When it comes to robots, there are many who are excited about the possibilities they bring and others who are afraid of the future. No matter on what side you are, you need to hear about Jibo, a social robot that has already met its crowdfuding goal on IndieGoGo with almost a month left to go. At the time of writing this, the Jibo team has raised more than $560,000 from the initial $100,000 goal.
Jibo is basically a little pod with a motorized swivel, equipped with cameras, microphones and a display, being able of recognizing faces and voices. Think of it like Siri “with a body”, if I can say so. Jibo acts like a personal assistant that can set reminders, deliver messages and take group photos. Another really useful purpose that it serves is that of a telepresence robot for video chats.
Besides these features that are also possible with home automation and mobile devices, Jibo learns the preferences of the family members and adapts to them. This tiny robot is being described as a “member of the family” in the official video and that’s thanks to its natural social and emotive cues.
Jibo is also said to be a great learning tool for kids as it can read and tell stories and interact with them. Video chat becomes more natural with it since it’s able of showing the avatar of the interlocutor thanks to its see-and-track camera.
At the moment you can still claim a unit for $499, with an estimated December 2015 ship date but there are only a few spots open, so hurry up.

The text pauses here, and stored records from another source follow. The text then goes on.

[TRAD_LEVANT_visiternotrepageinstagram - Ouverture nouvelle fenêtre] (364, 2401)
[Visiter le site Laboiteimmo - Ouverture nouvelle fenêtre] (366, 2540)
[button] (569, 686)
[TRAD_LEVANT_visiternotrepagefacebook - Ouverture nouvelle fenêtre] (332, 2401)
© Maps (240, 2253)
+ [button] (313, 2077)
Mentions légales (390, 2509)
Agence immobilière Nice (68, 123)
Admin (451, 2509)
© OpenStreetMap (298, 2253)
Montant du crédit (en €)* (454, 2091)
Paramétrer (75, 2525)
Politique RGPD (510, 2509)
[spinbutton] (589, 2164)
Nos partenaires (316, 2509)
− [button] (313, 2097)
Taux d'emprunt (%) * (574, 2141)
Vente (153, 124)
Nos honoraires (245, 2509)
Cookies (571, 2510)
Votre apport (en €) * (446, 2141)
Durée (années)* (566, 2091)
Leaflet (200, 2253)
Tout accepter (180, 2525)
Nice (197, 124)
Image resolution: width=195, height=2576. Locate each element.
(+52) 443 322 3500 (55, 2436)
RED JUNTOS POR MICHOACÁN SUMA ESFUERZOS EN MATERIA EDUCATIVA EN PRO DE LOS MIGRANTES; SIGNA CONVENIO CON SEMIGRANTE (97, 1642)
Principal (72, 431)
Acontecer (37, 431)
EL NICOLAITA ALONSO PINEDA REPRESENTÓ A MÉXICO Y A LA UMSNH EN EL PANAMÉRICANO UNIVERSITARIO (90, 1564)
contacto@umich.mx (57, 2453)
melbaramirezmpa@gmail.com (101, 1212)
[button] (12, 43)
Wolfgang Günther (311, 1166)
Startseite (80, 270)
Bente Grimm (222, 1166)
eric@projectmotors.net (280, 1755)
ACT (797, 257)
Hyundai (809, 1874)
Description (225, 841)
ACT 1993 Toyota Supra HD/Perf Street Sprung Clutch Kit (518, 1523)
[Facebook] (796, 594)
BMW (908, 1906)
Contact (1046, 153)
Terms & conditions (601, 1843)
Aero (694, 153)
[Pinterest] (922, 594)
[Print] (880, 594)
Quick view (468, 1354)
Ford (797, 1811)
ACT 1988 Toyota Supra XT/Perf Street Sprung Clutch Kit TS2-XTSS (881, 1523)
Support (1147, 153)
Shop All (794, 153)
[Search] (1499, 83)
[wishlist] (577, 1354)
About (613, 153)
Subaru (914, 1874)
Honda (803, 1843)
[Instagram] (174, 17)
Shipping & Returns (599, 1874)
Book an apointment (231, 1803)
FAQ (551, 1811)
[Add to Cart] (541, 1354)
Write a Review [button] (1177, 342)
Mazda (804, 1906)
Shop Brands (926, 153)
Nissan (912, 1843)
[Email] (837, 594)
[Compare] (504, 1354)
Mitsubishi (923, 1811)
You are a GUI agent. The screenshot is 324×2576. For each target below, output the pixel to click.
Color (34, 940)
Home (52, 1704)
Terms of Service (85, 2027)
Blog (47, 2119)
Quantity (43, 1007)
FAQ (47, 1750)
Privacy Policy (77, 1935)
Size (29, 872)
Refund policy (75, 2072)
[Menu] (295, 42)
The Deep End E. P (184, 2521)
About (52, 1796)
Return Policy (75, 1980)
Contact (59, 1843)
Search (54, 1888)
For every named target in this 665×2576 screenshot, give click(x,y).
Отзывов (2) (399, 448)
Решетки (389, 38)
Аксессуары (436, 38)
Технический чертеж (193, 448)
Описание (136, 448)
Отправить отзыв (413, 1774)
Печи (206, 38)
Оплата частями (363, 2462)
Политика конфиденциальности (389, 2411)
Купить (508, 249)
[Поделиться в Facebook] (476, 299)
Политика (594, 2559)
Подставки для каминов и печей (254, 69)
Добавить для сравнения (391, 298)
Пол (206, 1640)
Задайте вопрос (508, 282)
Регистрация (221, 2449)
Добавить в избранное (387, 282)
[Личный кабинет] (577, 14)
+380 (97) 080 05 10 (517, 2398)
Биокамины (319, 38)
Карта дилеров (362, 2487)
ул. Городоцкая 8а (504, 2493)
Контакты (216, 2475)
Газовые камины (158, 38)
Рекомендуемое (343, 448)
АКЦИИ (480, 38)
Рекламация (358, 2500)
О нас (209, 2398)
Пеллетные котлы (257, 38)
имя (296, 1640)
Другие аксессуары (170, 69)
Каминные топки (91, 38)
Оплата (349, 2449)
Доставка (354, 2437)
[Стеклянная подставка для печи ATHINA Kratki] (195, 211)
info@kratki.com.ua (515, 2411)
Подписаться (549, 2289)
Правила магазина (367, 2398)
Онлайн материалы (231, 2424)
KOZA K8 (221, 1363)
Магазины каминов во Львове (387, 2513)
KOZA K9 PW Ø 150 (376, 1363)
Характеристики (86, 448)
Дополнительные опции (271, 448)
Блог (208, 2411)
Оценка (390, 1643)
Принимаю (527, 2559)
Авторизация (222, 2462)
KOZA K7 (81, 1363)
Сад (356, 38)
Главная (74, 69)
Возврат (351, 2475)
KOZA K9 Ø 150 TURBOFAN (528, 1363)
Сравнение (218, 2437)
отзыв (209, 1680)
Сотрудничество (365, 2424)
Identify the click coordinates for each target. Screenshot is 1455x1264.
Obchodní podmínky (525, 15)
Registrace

The team behind Jibo is being leaded by Cynthia Breazeal, head of the Personal Robots Group at the MIT Media Lab.
However, not everybody seems to be enthusiastic over this device and here’s an interesting take from Time.com’s Jared Newman who says that home automation will eliminate the need for dedicated robots:
If home automation goes mainstream, a dedicated robot won’t be necessary, because our phones will do a better job of signaling when we’ve walked through the front door. The idea of having your messages read to you when you get home is a throwback to answering machines, which are obsolete now that we can check our messages from anywhere.
He then adds that Jibo could be used for specific situations and this doesn’t justify the $500 price:
There is something to be said for a device that can persistently listen for your commands and act on them, but this is the same problem that wearable devices are trying to solve, and they’re better-suited to being wherever you are. While group photos and telepresence are potentially useful, now we’re getting into some very specific situations that don’t really justify a $500 purchase, regardless of how endearing Jibo tries to be.
Just like Jared, I agree that if Jibo would be able to clean windows or cook dinner, then it would really have a wow factor to it. What makes Jibo special is the fact that it’s simply there and that’s what the video tries to suggest – a member of the family that responds to your commands and helps you out when needed.